[Stored data entries]
========================================

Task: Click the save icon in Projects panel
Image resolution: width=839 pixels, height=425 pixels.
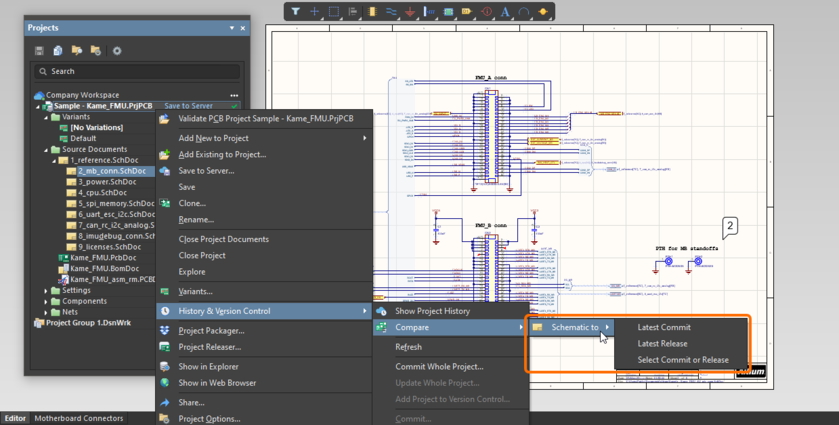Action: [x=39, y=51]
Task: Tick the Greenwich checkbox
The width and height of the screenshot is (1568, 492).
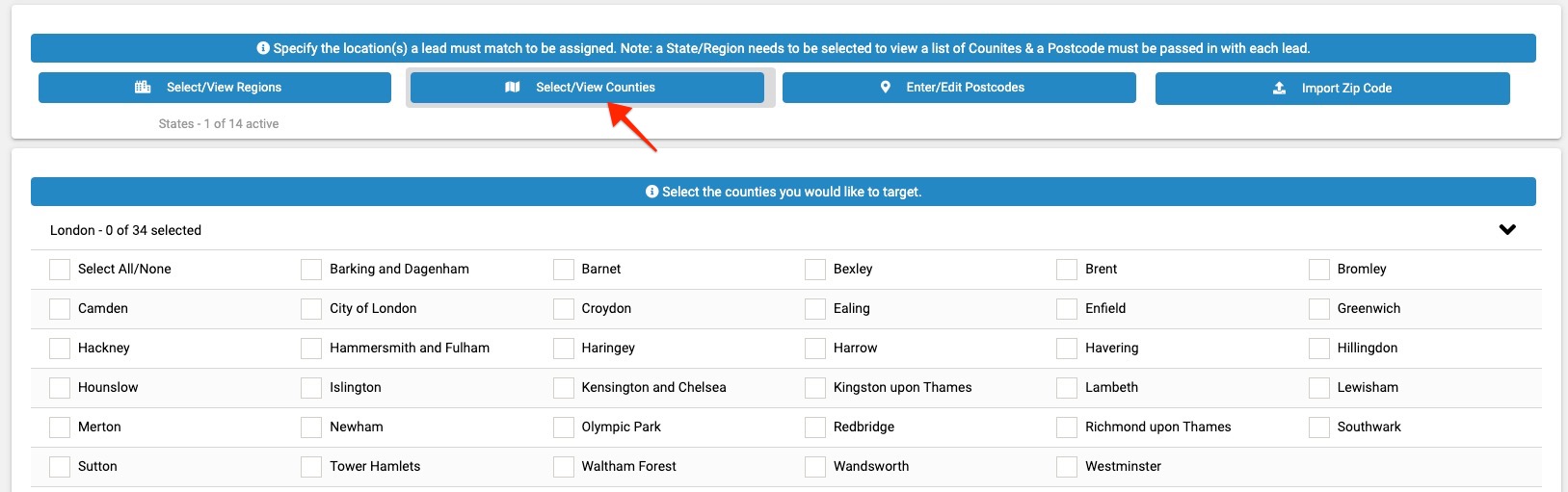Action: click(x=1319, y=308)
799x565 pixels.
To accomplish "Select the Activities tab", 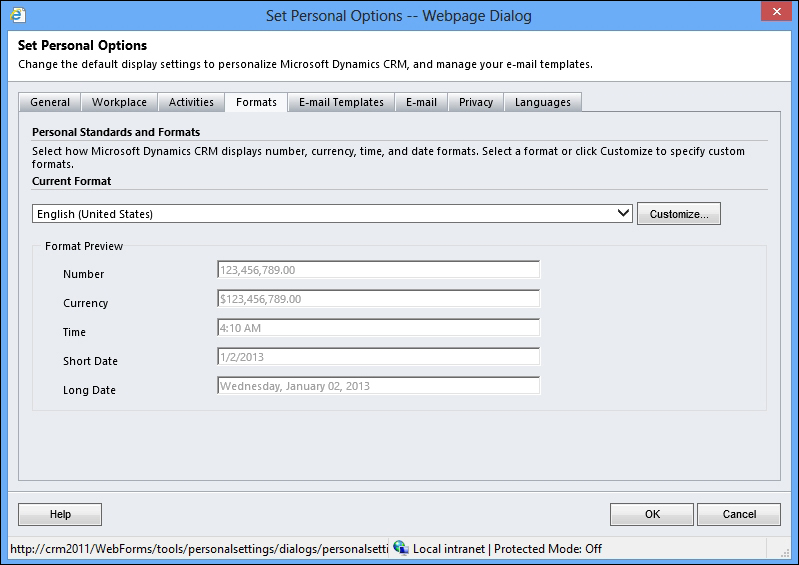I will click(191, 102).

========================================

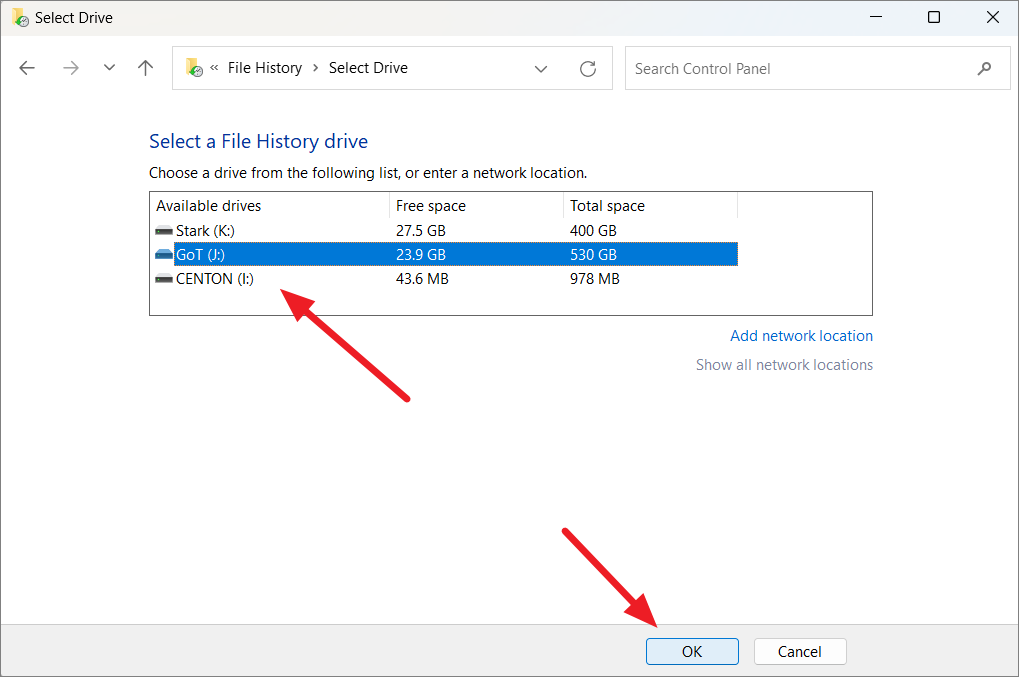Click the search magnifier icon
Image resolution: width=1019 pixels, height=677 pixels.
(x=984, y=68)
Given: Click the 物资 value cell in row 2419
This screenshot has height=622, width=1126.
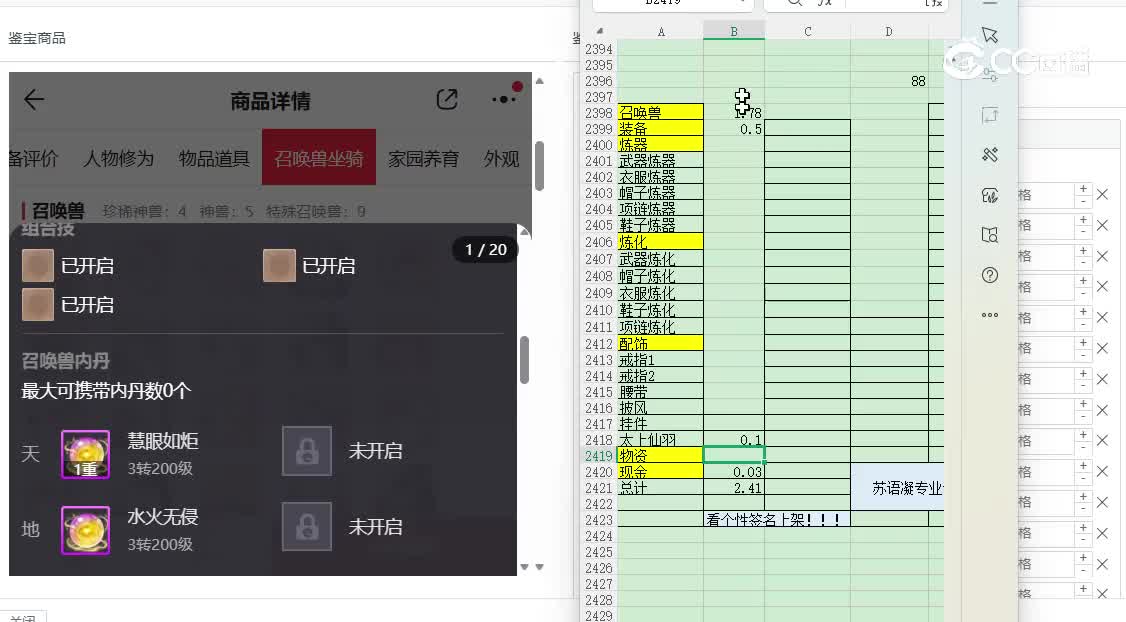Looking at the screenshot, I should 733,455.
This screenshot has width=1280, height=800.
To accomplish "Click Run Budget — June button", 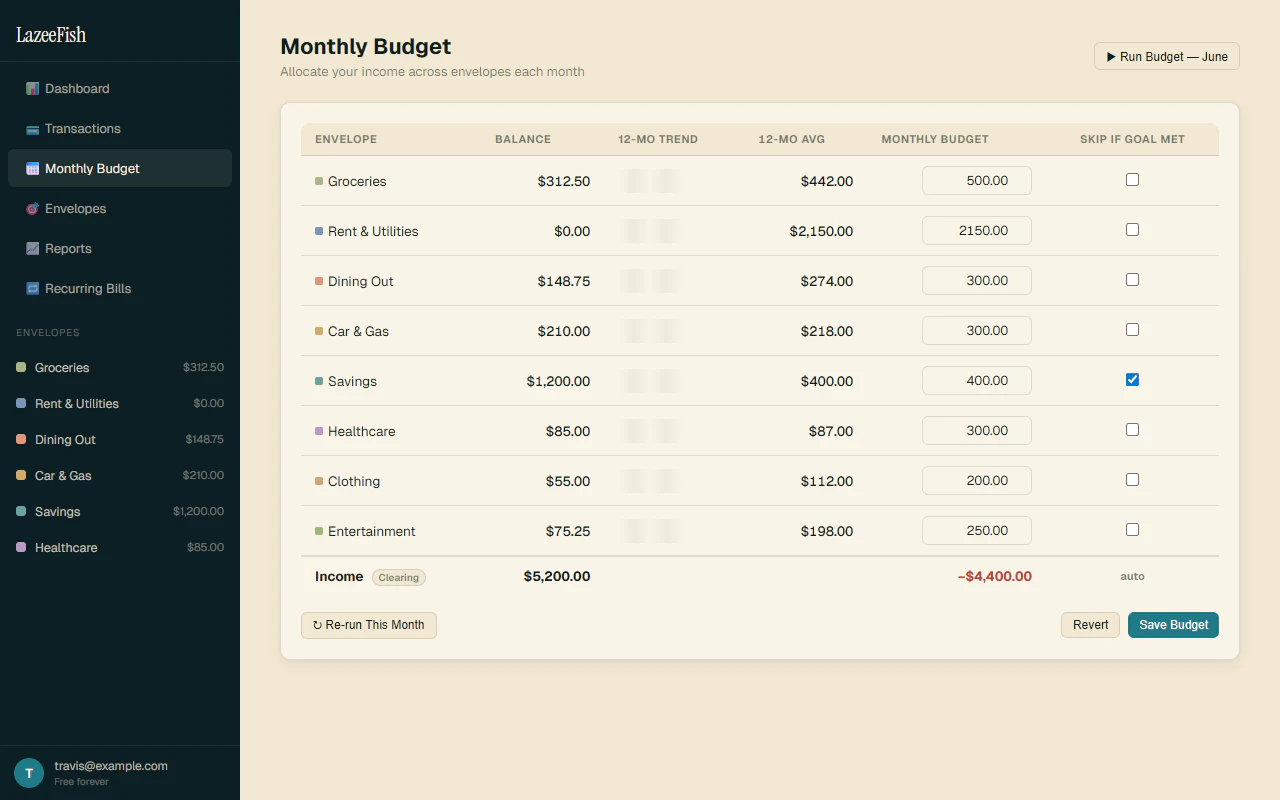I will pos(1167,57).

========================================

Search the records for the word "Task", then list every line that has it.

Task: Click the save icon in Projects panel
Task: Tick the Greenwich checkbox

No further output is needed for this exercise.